AKIM di Yulia Khvan, opera seconda della regista, è un cortometraggio presentato al ShorTS – International Film Festival nella sezione competitiva internazionale il 7 luglio 2023.
Curioso omaggio poetico e visuale che sposta l’attenzione su un universo completamente sconosciuto: si chiamano Koryo-saram e sono gli abitanti delle zone post-Unione Sovietica di origine coreana.
AKIM, la trama
Anatolyi Kim è un giovane uomo di origine coreana che vive a Tashkent, la capitale dell’Uzbekistan. Un giorno riceve un regalo da un’amica viaggiatrice che mette in discussione le sue certezze.
We were brought here a long time ago. Now we are a legitimate member of a growing society of happy consumers.
Koryo-saram e l’interculturalità
AKIM di Yulia Khvan è un lavoro costruito con incredibile attenzione per l’immagine.
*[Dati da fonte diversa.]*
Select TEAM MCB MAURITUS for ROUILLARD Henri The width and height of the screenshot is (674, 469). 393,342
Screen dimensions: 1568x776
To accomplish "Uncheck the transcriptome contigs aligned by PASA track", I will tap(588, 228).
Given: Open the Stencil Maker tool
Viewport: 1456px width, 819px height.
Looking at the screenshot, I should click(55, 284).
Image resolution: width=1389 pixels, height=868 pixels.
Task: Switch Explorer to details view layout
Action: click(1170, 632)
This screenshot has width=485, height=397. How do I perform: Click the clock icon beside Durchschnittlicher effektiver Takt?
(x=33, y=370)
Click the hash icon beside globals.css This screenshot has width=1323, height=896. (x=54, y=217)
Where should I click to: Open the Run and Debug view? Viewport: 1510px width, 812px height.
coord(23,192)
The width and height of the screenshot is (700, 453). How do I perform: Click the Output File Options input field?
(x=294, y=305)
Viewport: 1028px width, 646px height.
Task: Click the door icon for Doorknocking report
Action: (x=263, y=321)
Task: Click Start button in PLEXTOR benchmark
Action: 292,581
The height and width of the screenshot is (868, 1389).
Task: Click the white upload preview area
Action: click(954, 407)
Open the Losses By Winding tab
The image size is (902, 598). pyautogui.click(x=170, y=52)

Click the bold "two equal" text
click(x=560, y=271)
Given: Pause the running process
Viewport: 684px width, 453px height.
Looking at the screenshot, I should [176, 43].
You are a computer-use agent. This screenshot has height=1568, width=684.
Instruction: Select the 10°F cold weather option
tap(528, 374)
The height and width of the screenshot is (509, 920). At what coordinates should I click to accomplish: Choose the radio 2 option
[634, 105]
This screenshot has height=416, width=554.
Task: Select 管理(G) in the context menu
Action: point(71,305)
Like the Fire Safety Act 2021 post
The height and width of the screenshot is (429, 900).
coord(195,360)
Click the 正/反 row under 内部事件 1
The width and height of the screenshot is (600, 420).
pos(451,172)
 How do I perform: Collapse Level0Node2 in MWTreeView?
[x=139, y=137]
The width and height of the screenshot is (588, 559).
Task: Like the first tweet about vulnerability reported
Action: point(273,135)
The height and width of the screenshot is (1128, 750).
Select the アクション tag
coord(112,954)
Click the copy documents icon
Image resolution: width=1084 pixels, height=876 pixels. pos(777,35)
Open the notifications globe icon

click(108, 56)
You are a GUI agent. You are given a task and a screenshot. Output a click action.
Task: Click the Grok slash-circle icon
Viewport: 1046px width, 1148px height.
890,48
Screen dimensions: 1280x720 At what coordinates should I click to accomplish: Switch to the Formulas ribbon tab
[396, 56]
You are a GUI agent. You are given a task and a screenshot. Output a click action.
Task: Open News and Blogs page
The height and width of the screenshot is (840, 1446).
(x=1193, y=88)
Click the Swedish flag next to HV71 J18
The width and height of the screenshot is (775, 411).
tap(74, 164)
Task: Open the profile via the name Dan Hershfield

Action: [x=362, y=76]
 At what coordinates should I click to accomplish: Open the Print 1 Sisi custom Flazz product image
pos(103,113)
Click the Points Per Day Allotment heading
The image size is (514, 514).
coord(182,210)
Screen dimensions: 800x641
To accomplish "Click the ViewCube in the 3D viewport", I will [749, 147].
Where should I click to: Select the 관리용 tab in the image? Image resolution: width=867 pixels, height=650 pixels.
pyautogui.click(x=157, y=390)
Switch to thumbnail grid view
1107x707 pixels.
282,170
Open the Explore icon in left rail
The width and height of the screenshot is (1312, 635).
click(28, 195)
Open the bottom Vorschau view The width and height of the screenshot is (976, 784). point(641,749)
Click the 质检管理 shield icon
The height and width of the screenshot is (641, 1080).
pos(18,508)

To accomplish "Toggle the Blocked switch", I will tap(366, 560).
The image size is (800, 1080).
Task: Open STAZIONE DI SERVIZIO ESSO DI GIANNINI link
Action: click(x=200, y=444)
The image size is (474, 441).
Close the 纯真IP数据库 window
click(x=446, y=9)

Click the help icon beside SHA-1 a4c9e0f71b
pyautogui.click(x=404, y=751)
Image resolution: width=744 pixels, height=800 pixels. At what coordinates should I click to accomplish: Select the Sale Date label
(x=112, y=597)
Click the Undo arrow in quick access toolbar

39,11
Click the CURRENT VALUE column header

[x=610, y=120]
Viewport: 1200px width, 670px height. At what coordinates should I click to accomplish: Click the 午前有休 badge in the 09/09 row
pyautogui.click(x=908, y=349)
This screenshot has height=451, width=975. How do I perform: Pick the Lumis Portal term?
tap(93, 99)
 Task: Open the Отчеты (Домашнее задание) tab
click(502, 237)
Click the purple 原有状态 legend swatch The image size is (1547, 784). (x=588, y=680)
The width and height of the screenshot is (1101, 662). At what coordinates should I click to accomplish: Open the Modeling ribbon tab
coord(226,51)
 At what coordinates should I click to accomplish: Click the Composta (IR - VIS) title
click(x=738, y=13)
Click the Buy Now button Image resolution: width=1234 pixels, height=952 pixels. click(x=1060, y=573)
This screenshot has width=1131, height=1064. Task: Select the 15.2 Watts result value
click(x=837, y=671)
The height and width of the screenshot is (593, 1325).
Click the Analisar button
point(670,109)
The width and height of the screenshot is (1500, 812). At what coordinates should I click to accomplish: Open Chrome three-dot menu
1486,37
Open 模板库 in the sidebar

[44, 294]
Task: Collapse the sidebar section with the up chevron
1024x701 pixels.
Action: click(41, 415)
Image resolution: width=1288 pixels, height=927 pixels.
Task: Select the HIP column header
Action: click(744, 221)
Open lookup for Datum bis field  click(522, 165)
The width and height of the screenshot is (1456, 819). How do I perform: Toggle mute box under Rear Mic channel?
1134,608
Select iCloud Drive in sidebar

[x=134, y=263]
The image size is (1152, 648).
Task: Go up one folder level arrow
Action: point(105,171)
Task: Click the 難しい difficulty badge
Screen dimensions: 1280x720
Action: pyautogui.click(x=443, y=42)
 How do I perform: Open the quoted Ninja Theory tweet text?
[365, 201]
Sul significato, tuttavia, lascia un po’ interdetti.
Il problema di questo bel montaggio di inquadrature ermetiche, è che non ci è data alcuna informazione. Il cortometraggio viaggia a braccetto con Google, perché è da lì che dobbiamo reperire le informazioni per approfondire questo misterioso mondo di confine.
Ciò che recita A. Kim è una riflessione figurata sulla vita, la vita di una identità contesa o divisa o amalgamata. L’eccesso poetico ci lascia con un pugno di mosche e un senso di incompletezza che la bella fotografia non riesce a colmare.
Suggestivo e nostalgico, ha sicuramente il merito di divulgare la conoscenza dell’etnia Koryo-saram, ma senza indicare alcuna direzione per potere scavare un po’ più a fondo su cosa rappresenti questa dimensione trans-culturale.
Ci saranno significati sepolti sotto gli oggetti, dalla macchina fotografica alla sciarpa verde, attorno a cui ruota tutta la allegoria del film. Ma il linguaggio di AKIM di Yulia Khvan è così oscuro da rendersi inarrivabile. O semplicemente, il nostro non è il mondo a cui si rivolge, o quanto meno non lo può fare in assenza di una mediazione culturale.